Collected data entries
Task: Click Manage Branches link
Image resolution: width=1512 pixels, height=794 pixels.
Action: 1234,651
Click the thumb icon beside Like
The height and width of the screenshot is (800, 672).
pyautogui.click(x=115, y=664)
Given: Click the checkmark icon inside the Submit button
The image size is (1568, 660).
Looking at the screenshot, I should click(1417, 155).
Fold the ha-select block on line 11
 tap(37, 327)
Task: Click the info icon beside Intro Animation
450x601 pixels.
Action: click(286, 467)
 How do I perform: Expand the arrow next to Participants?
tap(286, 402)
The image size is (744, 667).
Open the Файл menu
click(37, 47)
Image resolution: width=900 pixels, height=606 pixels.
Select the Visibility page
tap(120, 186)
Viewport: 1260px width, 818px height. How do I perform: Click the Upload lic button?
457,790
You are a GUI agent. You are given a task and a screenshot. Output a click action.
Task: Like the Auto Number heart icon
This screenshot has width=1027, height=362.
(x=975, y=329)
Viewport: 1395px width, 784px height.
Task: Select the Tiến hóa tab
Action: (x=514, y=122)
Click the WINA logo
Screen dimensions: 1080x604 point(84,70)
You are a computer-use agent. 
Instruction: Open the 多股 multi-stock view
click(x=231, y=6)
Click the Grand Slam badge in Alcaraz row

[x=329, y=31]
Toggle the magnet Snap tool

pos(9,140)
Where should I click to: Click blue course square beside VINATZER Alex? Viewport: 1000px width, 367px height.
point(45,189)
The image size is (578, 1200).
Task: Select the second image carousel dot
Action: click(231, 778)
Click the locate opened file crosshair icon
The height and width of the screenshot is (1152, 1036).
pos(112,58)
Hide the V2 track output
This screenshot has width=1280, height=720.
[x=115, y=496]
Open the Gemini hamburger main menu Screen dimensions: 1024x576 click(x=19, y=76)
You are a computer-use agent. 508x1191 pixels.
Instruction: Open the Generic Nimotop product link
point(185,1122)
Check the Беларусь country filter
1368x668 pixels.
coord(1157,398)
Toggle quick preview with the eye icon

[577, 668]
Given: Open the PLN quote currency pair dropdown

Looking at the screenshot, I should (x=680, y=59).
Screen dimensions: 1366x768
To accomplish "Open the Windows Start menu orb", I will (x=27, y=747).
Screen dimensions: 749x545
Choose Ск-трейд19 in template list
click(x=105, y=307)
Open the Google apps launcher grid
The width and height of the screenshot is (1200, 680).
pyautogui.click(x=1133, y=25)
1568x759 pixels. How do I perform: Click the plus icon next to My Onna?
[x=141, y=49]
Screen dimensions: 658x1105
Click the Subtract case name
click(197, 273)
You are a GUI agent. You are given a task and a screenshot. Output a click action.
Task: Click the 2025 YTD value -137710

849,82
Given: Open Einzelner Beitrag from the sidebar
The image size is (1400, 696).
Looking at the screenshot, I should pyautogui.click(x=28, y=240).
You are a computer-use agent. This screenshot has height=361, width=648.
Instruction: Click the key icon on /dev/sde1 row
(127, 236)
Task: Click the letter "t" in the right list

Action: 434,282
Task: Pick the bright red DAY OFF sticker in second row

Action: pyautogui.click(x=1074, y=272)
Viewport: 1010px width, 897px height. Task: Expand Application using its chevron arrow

What to work on: Having found the line with "Choose Ск-трейд19 in template list", transcribe it and each line after it to the end of the entries, with no other lines.

Answer area:
Choose Ск-трейд19 in template list
click(x=105, y=307)
Open the Google apps launcher grid
The width and height of the screenshot is (1200, 680).
pyautogui.click(x=1133, y=25)
1568x759 pixels. How do I perform: Click the plus icon next to My Onna?
[x=141, y=49]
Screen dimensions: 658x1105
Click the Subtract case name
click(197, 273)
You are a GUI agent. You are given a task and a screenshot. Output a click action.
Task: Click the 2025 YTD value -137710

849,82
Given: Open Einzelner Beitrag from the sidebar
The image size is (1400, 696).
Looking at the screenshot, I should pyautogui.click(x=28, y=240).
You are a computer-use agent. This screenshot has height=361, width=648.
Instruction: Click the key icon on /dev/sde1 row
(127, 236)
Task: Click the letter "t" in the right list

Action: 434,282
Task: Pick the bright red DAY OFF sticker in second row

Action: pyautogui.click(x=1074, y=272)
Viewport: 1010px width, 897px height. Task: Expand Application using its chevron arrow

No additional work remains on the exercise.